L’une des grandes avancées de ce partenariat réside aussi dans la mise en place d’un label spécifique pour les produits artisanaux tunisiens. Ce label, actuellement en phase de finalisation, a pour objectif de valoriser les articles issus de l’artisanat national, en leur conférant une reconnaissance internationale. «Le décret est en cours de diffusion, et nous travaillons activement à la préparation des cahiers des charges qui permettront d’octroyer ce label aux artisans et aux entreprises répondant aux critères de qualité définis», a indiqué le directeur de l’Onat. Ce label devrait constituer un véritable levier de croissance pour les exportations artisanales tunisiennes, en augmentant la visibilité des produits et en facilitant leur entrée sur des marchés exigeants, tels que les Etats-Unis, le Canada ou encore le Japon.
L’artisanat, un secteur en pleine mutation
Ben Halima s’est félicité de la transformation que connaît le secteur de l’artisanat en Tunisie, notamment avec l’arrivée d’une nouvelle génération de jeunes artisans, diplômés des écoles de design et des beaux-arts. «Nous constatons aujourd’hui une véritable modernisation du secteur, avec des créations plus innovantes et contemporaines, portées par de jeunes promoteurs ambitieux.
Cela contribue à redynamiser l’artisanat tunisien et à attirer un nouveau public, tant au niveau local qu’international», a-t-il assuré.
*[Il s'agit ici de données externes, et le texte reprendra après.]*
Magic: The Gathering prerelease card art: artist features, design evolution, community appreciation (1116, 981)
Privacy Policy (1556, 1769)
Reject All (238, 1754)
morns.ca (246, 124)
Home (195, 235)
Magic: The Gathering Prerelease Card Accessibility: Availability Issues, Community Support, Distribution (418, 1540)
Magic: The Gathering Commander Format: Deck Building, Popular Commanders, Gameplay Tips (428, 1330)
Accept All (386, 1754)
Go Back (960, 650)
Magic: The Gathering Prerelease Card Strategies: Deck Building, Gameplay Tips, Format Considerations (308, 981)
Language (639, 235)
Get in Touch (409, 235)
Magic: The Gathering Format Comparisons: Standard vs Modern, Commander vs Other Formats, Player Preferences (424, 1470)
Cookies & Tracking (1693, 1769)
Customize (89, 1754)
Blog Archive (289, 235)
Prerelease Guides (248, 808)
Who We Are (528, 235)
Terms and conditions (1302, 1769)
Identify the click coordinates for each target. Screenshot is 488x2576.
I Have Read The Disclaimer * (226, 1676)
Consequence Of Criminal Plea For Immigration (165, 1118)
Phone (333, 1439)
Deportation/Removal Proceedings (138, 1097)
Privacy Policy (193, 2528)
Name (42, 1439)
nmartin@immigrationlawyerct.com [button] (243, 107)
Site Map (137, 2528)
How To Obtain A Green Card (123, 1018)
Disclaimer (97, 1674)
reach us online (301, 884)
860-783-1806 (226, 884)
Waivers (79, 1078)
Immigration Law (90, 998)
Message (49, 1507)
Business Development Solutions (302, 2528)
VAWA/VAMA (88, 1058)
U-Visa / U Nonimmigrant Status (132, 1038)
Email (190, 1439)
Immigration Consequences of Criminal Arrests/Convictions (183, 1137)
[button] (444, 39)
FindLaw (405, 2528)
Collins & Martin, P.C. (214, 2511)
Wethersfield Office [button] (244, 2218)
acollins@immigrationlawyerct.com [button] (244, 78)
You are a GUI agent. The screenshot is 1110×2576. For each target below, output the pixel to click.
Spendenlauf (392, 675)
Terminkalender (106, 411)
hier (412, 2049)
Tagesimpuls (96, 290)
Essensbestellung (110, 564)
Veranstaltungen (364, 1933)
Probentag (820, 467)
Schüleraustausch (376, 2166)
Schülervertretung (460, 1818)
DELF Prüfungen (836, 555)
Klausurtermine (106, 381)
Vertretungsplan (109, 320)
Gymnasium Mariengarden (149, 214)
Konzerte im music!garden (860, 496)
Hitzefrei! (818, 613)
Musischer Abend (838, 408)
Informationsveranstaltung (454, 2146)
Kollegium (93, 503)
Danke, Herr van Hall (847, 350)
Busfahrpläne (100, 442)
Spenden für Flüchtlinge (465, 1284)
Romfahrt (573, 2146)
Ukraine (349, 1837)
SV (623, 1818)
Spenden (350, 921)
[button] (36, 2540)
Et d’ajouter qu’avec cette coopération renouvelée et un intérêt croissant pour l’artisanat tunisien, les perspectives de développement pour ce secteur clé de l’économie sont prometteuses, à condition de lever les défis structurels qui persistent, notamment en matière de capacité de production. Ceci pour dire qu’avec l’appui de partenaires internationaux et une demande mondiale croissante, l’artisanat tunisien semble prêt à relever les défis de son internationalisation, tout en préservant ses racines et son authenticité.
Cependant, le chemin reste parsemé d’obstacles, notamment en termes de production et de formation. Le soutien technique et la mise en place d’un cadre réglementaire adapté seront essentiels pour faire de l’artisanat tunisien un acteur incontournable sur la scène mondiale.